I am the kind of Pagan that worships gods and goddesses. I know not all Pagans do, and even among those of us who do worship gods and goddesses, there is much debate over what exactly is a god or goddess. Do the gods exist because we believe them to be and so we create them; or do the gods exist on their own terms and we worship them but they actually have jobs to do? Whatever you believe is fine with me, I am not entirely sure how to explain what I believe. In fact, belief is difficult to define. No matter what you believe on issues of deity, the act of choosing to worship a god or goddess or even to accept them has its own implications.
One of the ways Paganism took off in the 1980s in the United States was through the Goddess. For many women, especially feminists, the idea of worshiping a Female deity was empowering. Women for centuries were shut out of the dominant Abrahamic religions in the US. To worship a representation of themselves as women was a radical thing. Revolutionary even for women’s personal lives: to have their bodies, and it’s cycles and reproductive functions honored not de-valued as a mark of sin or inferiority. On a personal level, embracing the Goddess (and the subsequent creation of a matriarchal golden age myth) empowered many women to embrace their bodies and enrich their lives. Fast forward to today, their daughters and maybe even granddaughters do not find this as empowering. For those of us growing up in a world with legalized abortion, access to birth control, a lack of immense societal shame about sexuality, The Gay-Straight Alliance organizations in schools, breast cancer awareness campaigns, and Title IX and X; the Goddess is a “given.” It’s expected that women be empowered, capable, sexy, pregnancy and childbirth are great undertakings and we can express the sorrows, joys, and horrors on Facebook (and we do in great numbers). We were raised to be empowered, educated, and we expect to be taken as seriously as our male peers. In many instances, we will accept no less even when these expectations continue to not be met. The current political debates on birth control seem to affirm this statement.

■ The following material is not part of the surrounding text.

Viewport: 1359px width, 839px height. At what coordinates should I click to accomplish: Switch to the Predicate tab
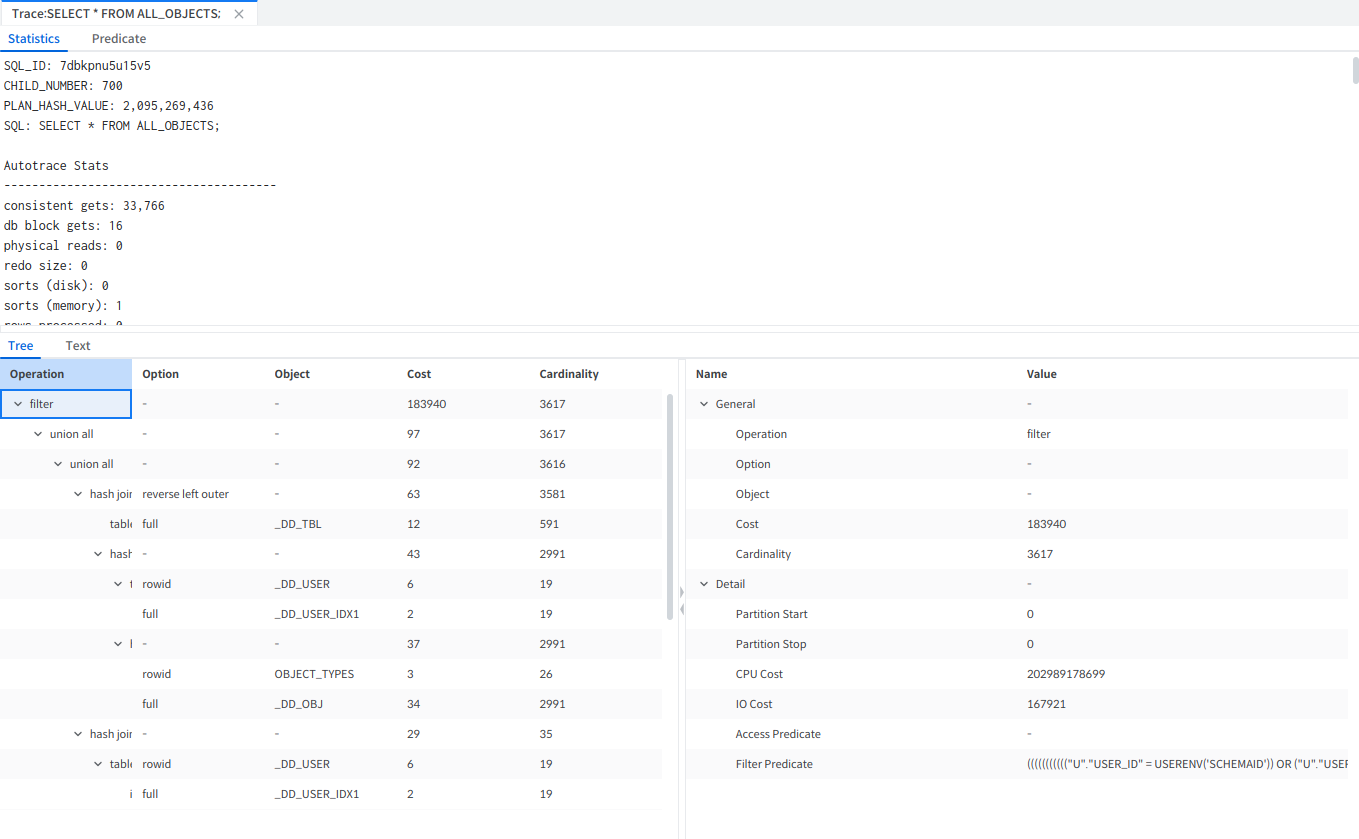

There are negative aspects of worshiping gendered deities. The main thing being a tendency toward fundamentalism and sexual dualism based on gender. In feminist and sociological discourse, gender is defined as “the behavioral, cultural, or psychological traits typically associated with one sex” (Merriam-Webster definition). Sex is determined by our physiological bodies: do we have a penis or a uterus; chromosomes XX or XY? Gender is something we grow into while our sex is what we were given at birth. For many people, it’s one in the same but for some it is not. Where do these people fit in our dualistic, gendered systems? It’s true some gods and goddesses seem to embrace the trans communities: Dionysos is often embraced by gay men and Loki has a thing for cross dressing (once he even gave birth). As Pagans who embrace gendered deities, we need to commit to checking our expectations for gender, in ourselves and others, at the door. There are plenty of female deities who are “empowering” toward women and play roles in traditionally male realms of politics and war and there are nurturing gods at home in domestic “feminine” environments. We need to be careful to embrace these deities and allow ourselves to express our own gender in ways that we are comfortable with. I am a very girlie-girl kind of woman: I adore makeup, shoes, hair styles, and “all things pretty.” I worship and get along with Aphrodite but there is also a strong-willed warrior inside me – like inside Aphrodite. I am this way, but the young girls in my life some are and some are not. For those who are not, I want to make sure that they know there are other ways to be a woman. It’s important to allow young boys to see all variations of deities and allow them to discover their own identities as well: not all little boys like bugs and science. Finally, when we can do this with ourselves and our children, we will have a world where embracing the gods and goddesses as they are will be easy and acceptable. We must remember that we are only people, we do not have authority over what gods or goddesses others embrace. Those of us who many be in positions of influence have a duty to make exclusion of others who do not fit into our idea of “right worshippers” unacceptable.*
The more women gain empowerment and equality with men in society, the less defined gender roles become. Yes, women are still the ones who menstruate, give birth, and often as a result still do the brunt of child rearing. Many women relish these roles, and many do not. Many women, like myself, enjoy doing laundry and look forward to “laundry day”: many women do not. Some men also relish these tasks despite the “feminine” association. More and more men are opting to become stay-at-home-dads and househusbands embracing the nurturing and homemaking role. While American gender roles have changed in overall society, they have not in the workplace: the average workplace still functions on the assumption that there is someone at your home, running the household taking care of the children, and generally doing everything workers come to work to Work. The workplace is slowly making room for families but a decade into the new millennium, it’s still pretty antiquated. While the wage gap and second shift for women still exist, Gen Y seems to be making way at least in the second shift department. Over time, gender roles in the family will eventually evolve to include equal shares of household work and child rearing. Once this happens, what will happen to manly men gods and earth-mother goddesses? Will these deities disappear? Do they need to? In my opinion, it’s not a problem with the deities but with ourselves: surely they will evolve over time with us but more to the point we need to be especially careful about how our religious ideology influences our opinions and beliefs about our own gender display and our acceptance of others.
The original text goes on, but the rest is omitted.